Carly Verheul

Personal information
- Born: 12 January 1980 (age 46) Heemstede, Netherlands
- Batting: Right-handed
- Role: Batter
- Relations: Carly Merd Sofie Verheul

International information
- National side: Netherlands (1999–2002);
- ODI debut (cap 51): 25 March 1999 v Sri Lanka
- Last ODI: 28 June 2002 v New Zealand

Career statistics
| Competition | WODI |
| Matches | 10 |
| Runs scored | 74 |
| Batting average | 9.25 |
| 100s/50s | 0/0 |
| Top score | 46* |
| Balls bowled | 18 |
| Wickets | 0 |
| Bowling average | – |
| 5 wickets in innings | – |
| 10 wickets in match | – |
| Best bowling | – |
| Catches/stumpings | 2/– |
- Source: CricketArchive, 18 October 2015

= Carly Verheul =

Dutch cricketer

Carly Merd Sofie Verheul (born 12 January 1980) is a former Dutch international cricketer whose career for the Dutch national side spanned from 1999 to 2002. She played in ten One Day International (ODI) matches, including at the 2000 World Cup. Her club cricket was played for Rood en Wit.

- Data provided:
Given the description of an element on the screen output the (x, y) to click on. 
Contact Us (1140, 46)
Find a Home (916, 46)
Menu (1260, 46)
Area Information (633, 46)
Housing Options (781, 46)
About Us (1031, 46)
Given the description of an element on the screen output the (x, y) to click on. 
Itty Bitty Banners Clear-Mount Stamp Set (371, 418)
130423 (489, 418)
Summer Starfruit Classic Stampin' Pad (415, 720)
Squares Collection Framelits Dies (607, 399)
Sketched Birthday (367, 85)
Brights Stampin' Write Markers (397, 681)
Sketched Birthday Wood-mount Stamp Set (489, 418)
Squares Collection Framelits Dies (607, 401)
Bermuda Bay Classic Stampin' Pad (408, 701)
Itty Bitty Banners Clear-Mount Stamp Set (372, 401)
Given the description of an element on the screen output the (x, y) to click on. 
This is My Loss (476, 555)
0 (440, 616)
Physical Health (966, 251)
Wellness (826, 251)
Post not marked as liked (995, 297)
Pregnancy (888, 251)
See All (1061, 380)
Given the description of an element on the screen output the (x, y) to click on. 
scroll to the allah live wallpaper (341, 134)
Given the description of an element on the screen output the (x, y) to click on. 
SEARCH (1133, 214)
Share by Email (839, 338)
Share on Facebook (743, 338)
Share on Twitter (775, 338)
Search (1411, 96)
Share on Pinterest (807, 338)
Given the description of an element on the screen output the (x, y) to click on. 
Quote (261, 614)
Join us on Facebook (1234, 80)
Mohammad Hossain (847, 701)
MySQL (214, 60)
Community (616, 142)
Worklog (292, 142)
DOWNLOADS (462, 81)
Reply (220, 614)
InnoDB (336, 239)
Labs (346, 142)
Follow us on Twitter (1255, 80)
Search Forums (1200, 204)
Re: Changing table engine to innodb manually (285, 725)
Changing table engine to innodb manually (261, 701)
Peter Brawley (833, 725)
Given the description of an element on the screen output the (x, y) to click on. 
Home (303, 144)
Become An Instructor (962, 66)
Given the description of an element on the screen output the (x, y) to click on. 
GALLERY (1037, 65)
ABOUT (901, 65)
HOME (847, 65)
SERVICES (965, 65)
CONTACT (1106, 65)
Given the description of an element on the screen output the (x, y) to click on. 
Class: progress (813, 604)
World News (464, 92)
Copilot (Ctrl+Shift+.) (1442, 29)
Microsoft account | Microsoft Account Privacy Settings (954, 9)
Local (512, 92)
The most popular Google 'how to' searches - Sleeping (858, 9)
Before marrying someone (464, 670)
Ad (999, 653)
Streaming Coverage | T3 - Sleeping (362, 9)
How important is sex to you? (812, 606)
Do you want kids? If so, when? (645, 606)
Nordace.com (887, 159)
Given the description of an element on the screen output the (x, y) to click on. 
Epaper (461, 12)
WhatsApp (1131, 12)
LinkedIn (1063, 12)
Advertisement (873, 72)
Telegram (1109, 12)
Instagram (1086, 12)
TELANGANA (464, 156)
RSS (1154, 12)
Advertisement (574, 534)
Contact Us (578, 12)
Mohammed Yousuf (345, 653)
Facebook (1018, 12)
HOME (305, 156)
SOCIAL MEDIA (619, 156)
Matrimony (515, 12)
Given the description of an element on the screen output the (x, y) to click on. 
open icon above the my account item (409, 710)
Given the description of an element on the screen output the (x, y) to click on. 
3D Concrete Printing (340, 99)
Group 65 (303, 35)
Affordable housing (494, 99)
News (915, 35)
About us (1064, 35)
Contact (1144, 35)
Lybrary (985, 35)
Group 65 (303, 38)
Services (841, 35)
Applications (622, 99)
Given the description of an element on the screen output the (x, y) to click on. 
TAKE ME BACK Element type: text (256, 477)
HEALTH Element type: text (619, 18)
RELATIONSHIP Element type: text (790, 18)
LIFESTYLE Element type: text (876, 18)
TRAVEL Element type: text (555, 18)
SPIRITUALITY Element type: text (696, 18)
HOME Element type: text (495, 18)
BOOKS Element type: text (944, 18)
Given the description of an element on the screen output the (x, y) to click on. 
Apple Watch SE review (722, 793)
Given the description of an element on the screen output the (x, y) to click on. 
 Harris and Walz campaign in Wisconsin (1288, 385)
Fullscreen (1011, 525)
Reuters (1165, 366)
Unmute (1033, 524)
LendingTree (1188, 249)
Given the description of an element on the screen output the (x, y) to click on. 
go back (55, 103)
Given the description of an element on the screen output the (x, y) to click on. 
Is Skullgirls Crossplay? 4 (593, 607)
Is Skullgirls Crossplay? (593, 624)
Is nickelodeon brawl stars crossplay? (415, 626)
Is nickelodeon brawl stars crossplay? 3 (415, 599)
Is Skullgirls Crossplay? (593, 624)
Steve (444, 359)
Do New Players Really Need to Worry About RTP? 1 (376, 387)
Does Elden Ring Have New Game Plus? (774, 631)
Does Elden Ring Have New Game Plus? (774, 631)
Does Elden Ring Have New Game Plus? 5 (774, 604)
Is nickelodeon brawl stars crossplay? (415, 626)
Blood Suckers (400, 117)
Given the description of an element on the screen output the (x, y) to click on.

- Instructions to follow:
Copy the Carly Verheul profile above from "Carly Merd Sofie Verheul (born" up to and including "Rood en Wit.".

- Result of the task:
Carly Merd Sofie Verheul (born 12 January 1980) is a former Dutch international cricketer whose career for the Dutch national side spanned from 1999 to 2002. She played in ten One Day International (ODI) matches, including at the 2000 World Cup. Her club cricket was played for Rood en Wit.